What could be more wonderful? What could be a greater cause for rejoicing than that the blind should see? And not just sight restored after loss; think of the man born blind who has spent half a lifetime without sight, who has never seen a blade of grass or a cloud and has no conception or what seeing might be like. Imagine that he is given sight.

There are cases where it has happened: a few people, having been blind from birth, by modern techniques in medical technology have become able to see. But there has not always been rejoicing. Or, perhaps, the period of rejoicing has been brief. There have even been suicides among this very small group. What would have seemed less likely?

Could it be that after decades of coping with the world in terms of its sounds and its smells and tastes and its feels, suddenly to see is to be overwhelmed by an onslaught of chaotic images, to be so bewildered, so overwhelmed as to be unable to cope?

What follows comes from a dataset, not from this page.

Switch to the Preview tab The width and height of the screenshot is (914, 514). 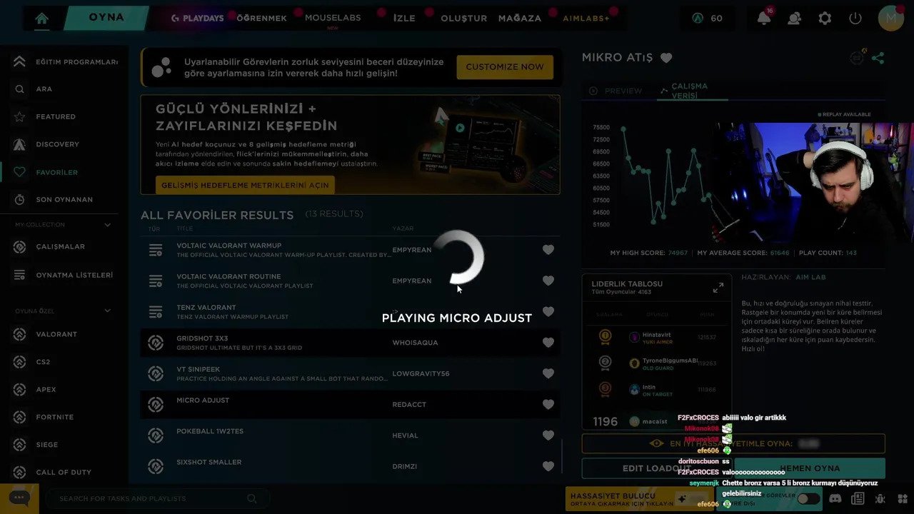click(616, 91)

We think of seeing in a very simple way. There is me over here with eyes and a brain and a tree over there and with the aid of light I just see the tree. And we may imagine that the man blind from birth who is given sight and looks for the first time will see the tree much as I see the tree.

But suppose that seeing is not like that at all, that we do not just see in the way a camera takes a photograph. We have to learn to see. The learning of those sighted from birth takes place before memories begin to be laid down. We cannot recall learning to see.

A world of things like trees is not given as a finished product to be seen by the person seeing for the first time. Perhaps our completed picture of the world owes as much to the way we learn as to the things we see.